Closing Thoughts...

Art Place's 'sculptor in residence'

Wayne Southwick, MD, taught at Yale from 1958 until his retirement in 1993, serving much of his long tenure as chief of orthopaedic surgery. After his retirement, his friends, colleagues, former students and patients endowed Yale School of Medicine’s first chair in orthopaedic surgery in his name. Dr. Southwick began creating sculptures at age 56 and studied at The Lyme Academy of Fine Arts.

In a “Doctors Afield,” a collection of stories by physicians with side pursuits, Dr. Southwick wrote that the landscape of his boyhood home of Friend, Nebraska, contributed to his interest in things three-dimensional, and ultimately, to his fascination with the human body, including bone and tissue, and with sculpture. The majority of his works are of people in motion.

He writes: "The landscape comprised a relentlessly flat prairie, a big sky, and an ocean of wheat, corn, soybeans and grass dotted with an occasional barn, windmill, silo or grain elevator and, of course, cattle and horses. Aspects of this scene, such as the billowing white clouds that at dawn and dusk turned purple and orange, seemed largely two-dimensional. The spaciousness and flatness made human artifacts stand out as three-dimensional interruptions that could be felt as well as seen."


Dr. Southwick has received numerous honors for his medical contributions and leadership, including a 2003 Diversity Award from the American Academy of Orthopaedic Surgeons.
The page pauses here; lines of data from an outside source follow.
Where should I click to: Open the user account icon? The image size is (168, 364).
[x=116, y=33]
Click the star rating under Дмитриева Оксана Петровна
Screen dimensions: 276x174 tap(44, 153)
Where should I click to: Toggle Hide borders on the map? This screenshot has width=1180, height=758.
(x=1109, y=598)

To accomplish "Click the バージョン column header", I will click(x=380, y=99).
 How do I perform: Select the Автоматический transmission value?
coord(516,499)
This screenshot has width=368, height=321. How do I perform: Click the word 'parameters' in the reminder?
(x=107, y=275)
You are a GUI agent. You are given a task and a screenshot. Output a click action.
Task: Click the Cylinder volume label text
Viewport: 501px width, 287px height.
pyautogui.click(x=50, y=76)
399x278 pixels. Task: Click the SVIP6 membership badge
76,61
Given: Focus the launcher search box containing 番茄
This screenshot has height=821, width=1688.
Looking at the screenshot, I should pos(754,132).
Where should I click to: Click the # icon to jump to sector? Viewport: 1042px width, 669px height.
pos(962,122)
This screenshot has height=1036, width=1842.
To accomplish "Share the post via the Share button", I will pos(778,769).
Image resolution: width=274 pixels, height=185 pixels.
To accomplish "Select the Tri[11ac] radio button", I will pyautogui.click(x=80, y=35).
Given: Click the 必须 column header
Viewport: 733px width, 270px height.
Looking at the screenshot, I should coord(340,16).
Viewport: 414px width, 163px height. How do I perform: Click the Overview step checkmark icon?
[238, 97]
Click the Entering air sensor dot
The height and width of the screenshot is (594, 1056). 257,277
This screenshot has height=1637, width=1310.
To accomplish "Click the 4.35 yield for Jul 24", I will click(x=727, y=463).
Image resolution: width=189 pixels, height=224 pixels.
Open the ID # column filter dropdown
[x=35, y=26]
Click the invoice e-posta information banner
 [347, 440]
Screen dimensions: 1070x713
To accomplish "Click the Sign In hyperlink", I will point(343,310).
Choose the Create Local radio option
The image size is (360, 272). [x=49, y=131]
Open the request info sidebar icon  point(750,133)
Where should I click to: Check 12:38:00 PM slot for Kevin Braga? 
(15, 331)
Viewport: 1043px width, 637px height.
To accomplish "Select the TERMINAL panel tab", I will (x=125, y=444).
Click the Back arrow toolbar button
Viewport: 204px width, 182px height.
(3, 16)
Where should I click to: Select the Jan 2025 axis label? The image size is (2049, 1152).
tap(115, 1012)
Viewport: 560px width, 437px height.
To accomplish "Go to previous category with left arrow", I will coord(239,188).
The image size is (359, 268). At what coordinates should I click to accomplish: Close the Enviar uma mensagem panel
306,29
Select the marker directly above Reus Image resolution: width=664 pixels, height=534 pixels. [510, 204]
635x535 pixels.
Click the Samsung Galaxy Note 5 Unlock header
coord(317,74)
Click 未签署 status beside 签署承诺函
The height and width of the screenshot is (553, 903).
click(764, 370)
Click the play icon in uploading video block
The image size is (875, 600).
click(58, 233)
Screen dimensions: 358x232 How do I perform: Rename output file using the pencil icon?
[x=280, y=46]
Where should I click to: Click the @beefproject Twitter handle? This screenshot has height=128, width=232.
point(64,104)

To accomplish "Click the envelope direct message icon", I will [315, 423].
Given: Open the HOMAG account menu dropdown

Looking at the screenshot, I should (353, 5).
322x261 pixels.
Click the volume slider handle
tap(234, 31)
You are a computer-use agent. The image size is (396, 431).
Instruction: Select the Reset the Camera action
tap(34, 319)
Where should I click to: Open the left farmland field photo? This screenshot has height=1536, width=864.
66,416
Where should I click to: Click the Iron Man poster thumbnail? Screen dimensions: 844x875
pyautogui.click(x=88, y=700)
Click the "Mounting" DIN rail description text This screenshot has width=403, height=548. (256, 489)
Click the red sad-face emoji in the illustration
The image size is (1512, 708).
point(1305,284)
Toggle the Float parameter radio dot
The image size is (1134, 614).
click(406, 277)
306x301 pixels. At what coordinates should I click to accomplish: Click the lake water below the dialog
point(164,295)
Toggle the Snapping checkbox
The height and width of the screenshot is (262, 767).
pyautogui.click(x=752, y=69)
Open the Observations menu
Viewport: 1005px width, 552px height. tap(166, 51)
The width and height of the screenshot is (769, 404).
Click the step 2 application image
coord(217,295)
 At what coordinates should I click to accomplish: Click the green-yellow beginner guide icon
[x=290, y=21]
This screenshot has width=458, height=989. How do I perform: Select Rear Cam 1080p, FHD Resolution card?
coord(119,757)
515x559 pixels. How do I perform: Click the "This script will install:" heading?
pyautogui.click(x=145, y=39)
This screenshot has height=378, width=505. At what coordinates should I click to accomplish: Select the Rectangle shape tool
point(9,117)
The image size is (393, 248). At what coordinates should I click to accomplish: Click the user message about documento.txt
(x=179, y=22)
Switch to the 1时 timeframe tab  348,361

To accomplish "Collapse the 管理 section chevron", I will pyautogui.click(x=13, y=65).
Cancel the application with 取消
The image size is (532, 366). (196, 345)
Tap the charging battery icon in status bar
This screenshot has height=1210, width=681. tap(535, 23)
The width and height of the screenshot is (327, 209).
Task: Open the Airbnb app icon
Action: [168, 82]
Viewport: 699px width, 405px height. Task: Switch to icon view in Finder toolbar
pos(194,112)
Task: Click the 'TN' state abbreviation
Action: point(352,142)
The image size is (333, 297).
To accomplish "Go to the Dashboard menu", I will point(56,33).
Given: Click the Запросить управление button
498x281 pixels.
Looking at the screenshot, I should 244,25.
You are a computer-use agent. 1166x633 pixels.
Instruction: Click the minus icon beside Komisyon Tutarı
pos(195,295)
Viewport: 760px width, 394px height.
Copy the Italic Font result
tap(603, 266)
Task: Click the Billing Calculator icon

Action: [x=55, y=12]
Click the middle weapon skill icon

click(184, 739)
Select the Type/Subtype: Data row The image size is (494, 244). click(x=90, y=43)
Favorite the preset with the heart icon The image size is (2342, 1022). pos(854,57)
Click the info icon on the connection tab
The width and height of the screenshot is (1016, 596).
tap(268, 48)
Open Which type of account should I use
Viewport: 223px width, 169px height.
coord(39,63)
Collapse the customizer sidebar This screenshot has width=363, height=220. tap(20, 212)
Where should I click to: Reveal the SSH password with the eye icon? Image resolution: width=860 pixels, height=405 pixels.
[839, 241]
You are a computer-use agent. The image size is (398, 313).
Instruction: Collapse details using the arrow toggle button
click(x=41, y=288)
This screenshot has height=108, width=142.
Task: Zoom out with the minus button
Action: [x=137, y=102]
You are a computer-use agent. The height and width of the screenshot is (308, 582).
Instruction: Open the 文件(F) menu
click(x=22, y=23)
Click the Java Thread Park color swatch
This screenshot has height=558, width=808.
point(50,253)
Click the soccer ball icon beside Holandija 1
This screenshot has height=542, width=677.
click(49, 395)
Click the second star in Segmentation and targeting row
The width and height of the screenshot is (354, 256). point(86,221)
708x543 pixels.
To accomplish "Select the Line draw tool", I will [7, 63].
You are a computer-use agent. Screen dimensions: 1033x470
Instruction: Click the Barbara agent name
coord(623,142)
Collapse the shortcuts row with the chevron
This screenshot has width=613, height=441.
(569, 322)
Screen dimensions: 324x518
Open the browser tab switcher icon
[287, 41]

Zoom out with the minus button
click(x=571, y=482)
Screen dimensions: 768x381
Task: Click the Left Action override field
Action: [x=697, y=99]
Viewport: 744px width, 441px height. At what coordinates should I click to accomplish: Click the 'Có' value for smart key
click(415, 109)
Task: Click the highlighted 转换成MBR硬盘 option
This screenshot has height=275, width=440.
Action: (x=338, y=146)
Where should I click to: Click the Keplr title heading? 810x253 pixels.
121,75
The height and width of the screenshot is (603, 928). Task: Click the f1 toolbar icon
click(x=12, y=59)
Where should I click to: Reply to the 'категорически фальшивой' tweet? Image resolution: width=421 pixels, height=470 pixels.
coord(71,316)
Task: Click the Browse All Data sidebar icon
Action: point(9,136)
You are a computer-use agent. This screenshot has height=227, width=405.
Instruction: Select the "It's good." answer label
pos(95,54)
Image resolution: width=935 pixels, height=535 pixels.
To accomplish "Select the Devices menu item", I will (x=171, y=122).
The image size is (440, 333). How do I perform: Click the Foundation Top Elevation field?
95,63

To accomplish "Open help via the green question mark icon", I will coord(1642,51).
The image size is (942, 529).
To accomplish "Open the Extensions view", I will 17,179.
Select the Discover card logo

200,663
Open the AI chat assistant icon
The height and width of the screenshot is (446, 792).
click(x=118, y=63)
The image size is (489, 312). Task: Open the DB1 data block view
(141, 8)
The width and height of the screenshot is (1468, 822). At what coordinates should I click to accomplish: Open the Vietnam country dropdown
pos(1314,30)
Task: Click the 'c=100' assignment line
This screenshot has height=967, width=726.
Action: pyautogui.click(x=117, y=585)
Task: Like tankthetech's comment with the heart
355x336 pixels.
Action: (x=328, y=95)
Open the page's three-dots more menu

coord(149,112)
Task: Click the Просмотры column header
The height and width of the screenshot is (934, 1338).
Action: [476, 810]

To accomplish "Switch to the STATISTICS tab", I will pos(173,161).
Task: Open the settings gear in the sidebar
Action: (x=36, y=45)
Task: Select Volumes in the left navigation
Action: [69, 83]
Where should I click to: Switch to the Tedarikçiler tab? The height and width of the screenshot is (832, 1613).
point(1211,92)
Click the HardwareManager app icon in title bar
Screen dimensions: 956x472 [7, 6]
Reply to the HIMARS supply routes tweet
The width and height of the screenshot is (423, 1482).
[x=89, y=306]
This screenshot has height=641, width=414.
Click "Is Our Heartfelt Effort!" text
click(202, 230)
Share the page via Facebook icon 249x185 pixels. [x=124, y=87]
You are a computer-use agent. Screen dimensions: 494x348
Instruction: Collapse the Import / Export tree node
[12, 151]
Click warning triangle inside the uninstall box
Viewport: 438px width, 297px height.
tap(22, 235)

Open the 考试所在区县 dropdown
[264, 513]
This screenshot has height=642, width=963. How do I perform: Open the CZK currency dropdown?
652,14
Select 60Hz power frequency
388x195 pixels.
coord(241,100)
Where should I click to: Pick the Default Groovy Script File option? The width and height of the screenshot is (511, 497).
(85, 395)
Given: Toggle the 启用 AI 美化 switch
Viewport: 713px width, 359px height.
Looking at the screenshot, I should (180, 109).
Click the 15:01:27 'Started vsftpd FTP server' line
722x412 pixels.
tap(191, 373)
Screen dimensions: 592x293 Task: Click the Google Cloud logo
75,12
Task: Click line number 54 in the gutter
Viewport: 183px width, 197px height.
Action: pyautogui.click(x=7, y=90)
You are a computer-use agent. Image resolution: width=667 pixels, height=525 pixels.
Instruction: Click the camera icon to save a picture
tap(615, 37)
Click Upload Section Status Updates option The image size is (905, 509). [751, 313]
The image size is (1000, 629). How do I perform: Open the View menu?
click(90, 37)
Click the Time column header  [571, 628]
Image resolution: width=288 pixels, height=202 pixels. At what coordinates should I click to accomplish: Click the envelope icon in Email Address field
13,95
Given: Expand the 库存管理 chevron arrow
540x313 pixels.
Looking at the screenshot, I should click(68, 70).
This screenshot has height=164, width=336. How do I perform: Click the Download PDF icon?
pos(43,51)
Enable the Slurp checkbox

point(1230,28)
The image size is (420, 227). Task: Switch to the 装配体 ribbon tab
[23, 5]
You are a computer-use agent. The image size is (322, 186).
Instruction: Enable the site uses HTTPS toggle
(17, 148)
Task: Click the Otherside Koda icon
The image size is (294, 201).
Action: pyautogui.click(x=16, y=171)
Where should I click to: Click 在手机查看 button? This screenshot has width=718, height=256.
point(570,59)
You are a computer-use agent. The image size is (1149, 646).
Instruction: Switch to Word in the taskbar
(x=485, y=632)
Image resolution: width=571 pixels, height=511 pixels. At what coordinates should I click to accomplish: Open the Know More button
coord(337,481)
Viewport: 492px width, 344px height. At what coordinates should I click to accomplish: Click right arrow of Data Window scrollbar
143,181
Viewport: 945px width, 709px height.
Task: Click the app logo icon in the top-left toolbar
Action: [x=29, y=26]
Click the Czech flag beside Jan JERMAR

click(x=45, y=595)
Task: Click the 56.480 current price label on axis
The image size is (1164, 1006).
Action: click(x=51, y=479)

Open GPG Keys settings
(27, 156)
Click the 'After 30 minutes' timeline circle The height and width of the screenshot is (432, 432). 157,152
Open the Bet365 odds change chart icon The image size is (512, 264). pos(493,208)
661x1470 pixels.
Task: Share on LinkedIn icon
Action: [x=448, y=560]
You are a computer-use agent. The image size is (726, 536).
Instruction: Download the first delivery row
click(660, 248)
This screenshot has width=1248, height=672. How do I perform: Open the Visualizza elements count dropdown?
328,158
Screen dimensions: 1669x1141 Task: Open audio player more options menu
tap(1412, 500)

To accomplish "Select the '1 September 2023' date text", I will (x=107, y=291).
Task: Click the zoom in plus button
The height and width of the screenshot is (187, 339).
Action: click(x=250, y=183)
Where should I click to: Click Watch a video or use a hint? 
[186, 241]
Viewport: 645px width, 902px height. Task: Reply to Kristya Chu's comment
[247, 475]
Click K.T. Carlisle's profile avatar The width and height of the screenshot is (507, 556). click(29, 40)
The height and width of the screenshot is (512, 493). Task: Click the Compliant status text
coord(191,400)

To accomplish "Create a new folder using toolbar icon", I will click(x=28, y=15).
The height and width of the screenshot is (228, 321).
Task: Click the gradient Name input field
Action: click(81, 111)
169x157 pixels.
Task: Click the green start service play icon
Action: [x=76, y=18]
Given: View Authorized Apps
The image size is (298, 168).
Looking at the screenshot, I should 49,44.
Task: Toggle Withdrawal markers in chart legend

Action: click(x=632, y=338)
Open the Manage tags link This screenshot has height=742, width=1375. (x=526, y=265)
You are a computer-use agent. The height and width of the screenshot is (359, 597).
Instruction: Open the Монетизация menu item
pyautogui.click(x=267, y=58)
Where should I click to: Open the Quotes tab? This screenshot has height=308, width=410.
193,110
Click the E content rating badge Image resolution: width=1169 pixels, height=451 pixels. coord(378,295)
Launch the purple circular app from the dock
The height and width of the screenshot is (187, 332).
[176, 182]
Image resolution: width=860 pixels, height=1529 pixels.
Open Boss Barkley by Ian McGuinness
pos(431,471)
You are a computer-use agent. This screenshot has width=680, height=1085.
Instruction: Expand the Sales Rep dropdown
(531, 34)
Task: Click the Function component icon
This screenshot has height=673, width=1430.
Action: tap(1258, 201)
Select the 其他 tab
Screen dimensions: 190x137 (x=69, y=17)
He exhibits often at the Yale Physician Building's Art Place gallery, where he has earned the distinction of being called "sculptor in residence."

The Arts Council of Greater New Haven designated Yale Physicians Building as an official New Haven art space in May 2000. Art Place enhances the patient care setting with original work from artists within the Yale and New Haven communities.